A nurse sees another nurse changing an intravenous (IV) solution because the wrong solution is infusing into the client. The nurse who changed the IV solution does not report the error. What should the nurse who observed the error do first?
- A. Report the nurse who changed the IV solution
- B. Document the error in the client's chart
- C. Call the client's health care provider
- D. Ask the nurse whether she intends to report the error
Correct Answer: D
Rationale: The first thing the nurse who observed the error should do is ask the nurse whether she intends to report the error. Ensuring client safety is paramount, and all errors must be reported to the health care provider, but this is not the initial action. The client should also be assessed immediately. The nurse who discovered the error should complete an incident report and make appropriate documentation in the client's record. If the nurse who observed the error finds out that it will not be reported, it may be necessary to involve the supervisor. Therefore, the best course of action initially is to communicate with the nurse who made the error to understand her intentions regarding reporting.
A health care provider repeatedly asks a nurse to write his verbal prescriptions in his clients' charts after he makes his rounds. The nurse is uncomfortable with writing the prescriptions and explains this to the health care provider, but the health care provider tells the nurse that she will be reported if she does not write the prescriptions. How should the nurse manage this conflict?

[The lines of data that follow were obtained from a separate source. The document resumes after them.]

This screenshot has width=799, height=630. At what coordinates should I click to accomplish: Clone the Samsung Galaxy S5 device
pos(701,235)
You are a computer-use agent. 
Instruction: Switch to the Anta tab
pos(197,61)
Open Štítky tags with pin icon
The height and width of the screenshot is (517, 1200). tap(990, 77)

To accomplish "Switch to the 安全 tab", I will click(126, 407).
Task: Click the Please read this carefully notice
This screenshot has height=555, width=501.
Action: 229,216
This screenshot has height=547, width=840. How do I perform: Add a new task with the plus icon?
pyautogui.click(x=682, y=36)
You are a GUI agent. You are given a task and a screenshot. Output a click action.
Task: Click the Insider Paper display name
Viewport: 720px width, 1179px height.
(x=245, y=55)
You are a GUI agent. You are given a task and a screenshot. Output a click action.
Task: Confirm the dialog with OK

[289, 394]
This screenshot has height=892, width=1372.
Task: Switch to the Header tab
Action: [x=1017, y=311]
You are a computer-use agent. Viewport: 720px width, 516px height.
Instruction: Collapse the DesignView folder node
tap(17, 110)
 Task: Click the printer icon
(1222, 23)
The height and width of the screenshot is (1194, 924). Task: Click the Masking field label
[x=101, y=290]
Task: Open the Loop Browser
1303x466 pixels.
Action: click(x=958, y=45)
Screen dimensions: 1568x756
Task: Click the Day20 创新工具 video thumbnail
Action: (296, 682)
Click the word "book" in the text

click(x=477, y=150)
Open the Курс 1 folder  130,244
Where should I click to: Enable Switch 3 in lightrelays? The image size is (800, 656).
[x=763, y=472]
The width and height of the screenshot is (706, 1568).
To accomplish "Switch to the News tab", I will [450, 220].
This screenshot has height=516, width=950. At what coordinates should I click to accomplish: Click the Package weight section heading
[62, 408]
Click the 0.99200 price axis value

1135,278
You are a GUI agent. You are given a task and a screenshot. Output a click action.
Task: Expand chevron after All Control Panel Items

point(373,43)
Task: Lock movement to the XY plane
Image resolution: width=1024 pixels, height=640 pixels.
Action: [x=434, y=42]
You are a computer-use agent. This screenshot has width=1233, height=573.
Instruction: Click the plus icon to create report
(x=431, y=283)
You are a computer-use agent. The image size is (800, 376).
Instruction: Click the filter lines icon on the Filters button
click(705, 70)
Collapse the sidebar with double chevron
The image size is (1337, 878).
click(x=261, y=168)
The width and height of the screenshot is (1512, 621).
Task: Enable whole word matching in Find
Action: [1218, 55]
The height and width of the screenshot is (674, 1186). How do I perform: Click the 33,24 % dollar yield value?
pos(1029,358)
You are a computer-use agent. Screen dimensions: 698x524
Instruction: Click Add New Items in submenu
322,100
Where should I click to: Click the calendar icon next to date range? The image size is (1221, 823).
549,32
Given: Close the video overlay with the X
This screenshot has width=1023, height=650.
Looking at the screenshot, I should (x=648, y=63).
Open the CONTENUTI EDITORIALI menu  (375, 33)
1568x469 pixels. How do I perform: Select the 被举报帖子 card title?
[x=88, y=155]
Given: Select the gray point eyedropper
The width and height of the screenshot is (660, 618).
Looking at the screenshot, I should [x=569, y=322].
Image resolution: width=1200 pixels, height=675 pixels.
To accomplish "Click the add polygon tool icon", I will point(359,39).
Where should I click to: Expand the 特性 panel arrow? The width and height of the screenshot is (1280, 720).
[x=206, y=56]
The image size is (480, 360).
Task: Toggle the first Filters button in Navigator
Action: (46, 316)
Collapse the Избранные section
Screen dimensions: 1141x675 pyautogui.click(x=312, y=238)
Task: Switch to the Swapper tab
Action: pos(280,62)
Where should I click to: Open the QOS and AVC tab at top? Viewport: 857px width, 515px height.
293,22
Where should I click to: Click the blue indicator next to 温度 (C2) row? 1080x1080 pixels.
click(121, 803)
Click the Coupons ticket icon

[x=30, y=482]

- A. Stating to the health care provider, 'I don't really care whether you report me. I am not writing your prescriptions.'
- B. Fulfilling the health care provider's request
- C. Discussing the situation with the nurse manager
- D. Reporting the health care provider to the chief of medicine at the hospital
Correct Answer: C
Rationale: When a conflict arises, it is most appropriate to try resolving the conflict directly. In this situation, the nurse has tried to explain why she is uncomfortable with the health care provider's request but has been unable to resolve the conflict. The nurse would then most appropriately use organizational channels of communication and discuss the issue with the nurse manager, who would then proceed to resolve the conflict. The nurse manager may attempt to discuss the situation with the health care provider or seek assistance from the nursing supervisor. Fulfilling the health care provider's request and writing the prescriptions in the clients' charts ignores the issue. Reporting the health care provider to the chief of medicine is inappropriate because the nurse should use the appropriate organizational channels of communication to resolve the conflict. Stating 'I don't really care whether you report me. I am not writing your prescriptions.' is an inappropriate statement and will result in further conflict between the nurse and health care provider.